Well the election is over and between the gnashing of teeth on one side and the smiling faces on the other we find ourselves facing a return to one party government after all the speculation about who might work with whom on the roundabout of coalition politics. It always struck me as an odd thing that no one was suggesting that one of the lessons learnt over the last five years was that it is possible for  coalition to work, and that coalition politics are not as scary as some would have us believe. I wonder whether David Cameron is actually quite pleased about the whole coalition thing because his party seems to have got off scott-free whilst the Lib Dems have taken the blame! Only time and history will show us what affect the Lib Dems had in shaping the polices and practices of the last five years. I hope history is kinder to Nick Clegg et al than the electorate appears to have been.

I then wonder about the rash of resignations.

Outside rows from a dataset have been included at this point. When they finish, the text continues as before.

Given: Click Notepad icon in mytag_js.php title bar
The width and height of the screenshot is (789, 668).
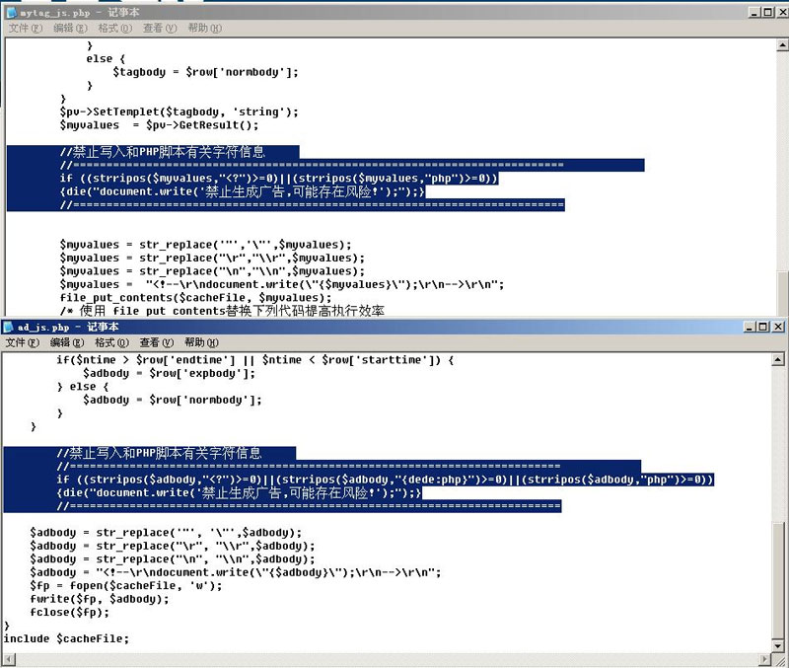Looking at the screenshot, I should (11, 12).
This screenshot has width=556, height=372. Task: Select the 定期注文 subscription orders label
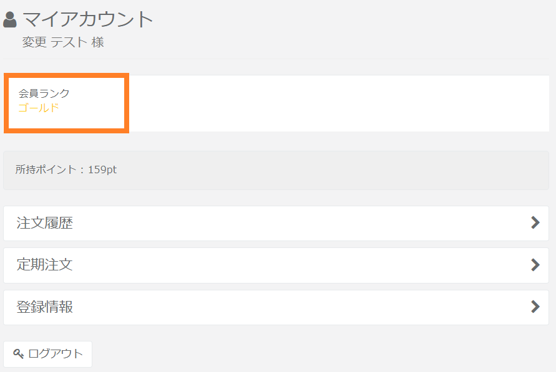45,265
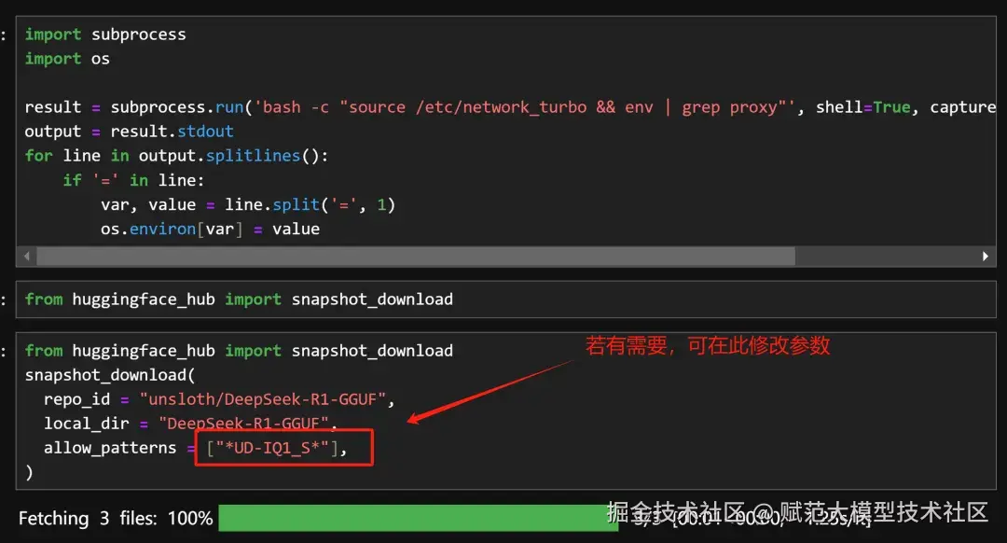Click the 'Fetching 3 files: 100%' text
Image resolution: width=1007 pixels, height=543 pixels.
click(116, 518)
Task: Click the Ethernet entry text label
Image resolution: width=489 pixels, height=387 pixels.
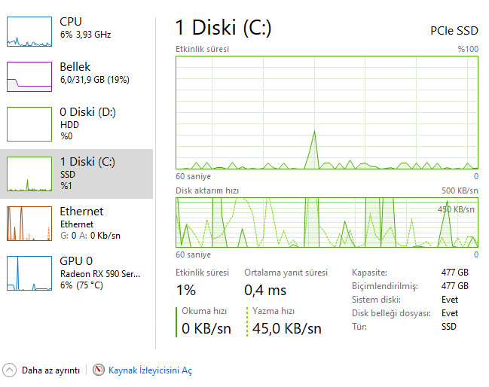Action: click(x=81, y=212)
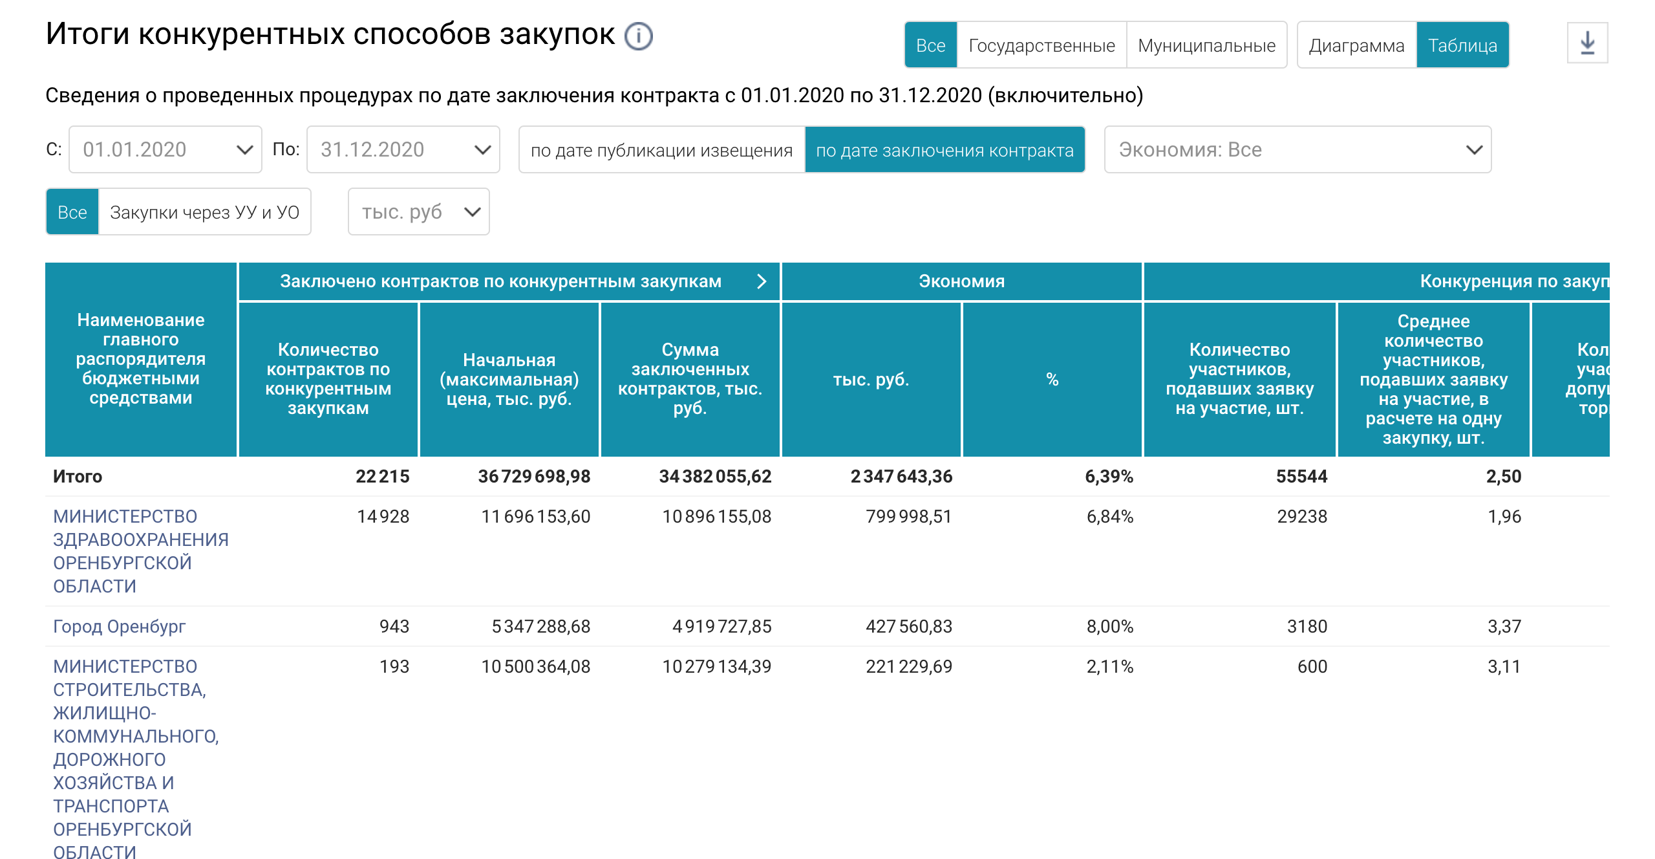Switch to the Диаграмма view
Screen dimensions: 1655x859
point(1356,45)
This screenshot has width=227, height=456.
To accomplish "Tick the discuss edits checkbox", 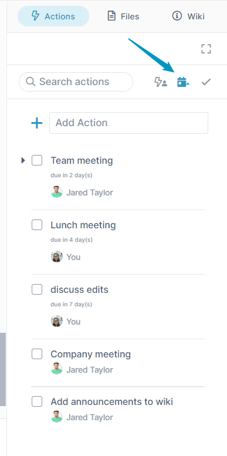I will 37,289.
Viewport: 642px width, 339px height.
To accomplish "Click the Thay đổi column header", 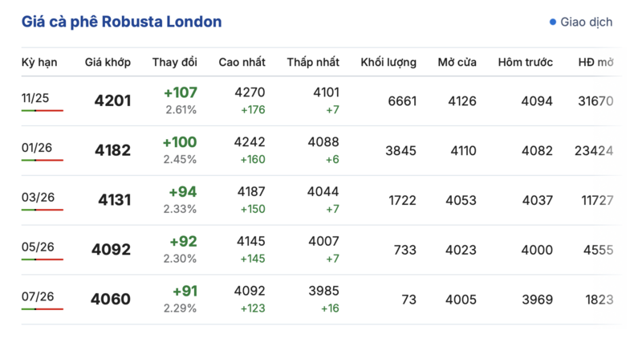I will 175,63.
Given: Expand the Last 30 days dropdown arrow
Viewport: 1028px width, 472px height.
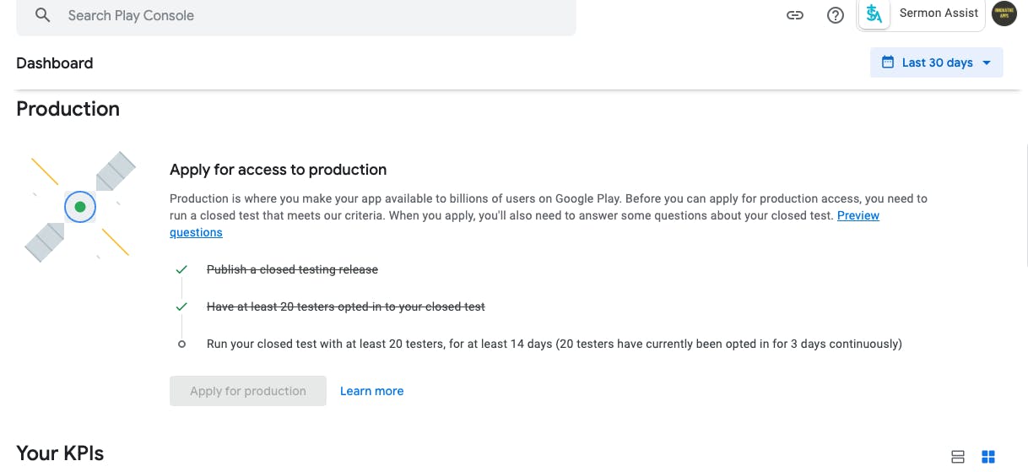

I worry that this feeds the mentality that General Elections are primarily about electing a Prime Minister. All those questions in the media about who looked and sounded "prime-ministerial" always made me feel uncomfortable at some level. We do not yet have a president. We do not directly elect a Prime Minister. 

And then there were the polls. Apparently the pollsters were humiliated as one newspaper headline put it and now there is even a call for an inquiry about why they got their predictions so wrong. Let's hope that isn't publicly funded. I can think of very few greater wastes of money. Polls are polls. People change their minds. They've got it wrong before, they will get it wrong again. It's a glorified guessing game, let's not worry too much about it. Remember, an election is a secret ballot, there is no rule that says you have to tell anyone how you will vote or have voted.

It will be interesting to see whether this government goes a full five years or whether they revert to calling an election when it best suits them. There's also the question of redrawing constituency boundaries, something that happens all the time, but the worrying headline over the last two days was that from the Telegraph that suggested the primary goal of the process will be to keep Labour out of power for decades, New Commons boundaries top Conservative government agenda. The map is scary to say the least, but the numbers and percentages seem to imply that even with the changes there would be little difference in the majority. The worry is the intention, if it's true, to use boundary changes to secure winning an election. What does that say about democracy?

And finally, electoral reform. Could it be that the only sensible thing heard from a UKIP candidate was the raising of the question of electoral reform? It's doubtful that such a thing will ever happen, but at least it made me smile. What would be interesting would be to find a way of allowing people to express their party preference as well as their local choice. There is always talk about tactical voting, so we never get a true picture of public opinion. Perhaps that is what the polls actually tell us. They tell us what people generally think more than how they will vote once they enter the polling booth. Ooh look, I might just have saved someone a lot of money. No need for an inquiry anymore. Any know where I should send the invoice?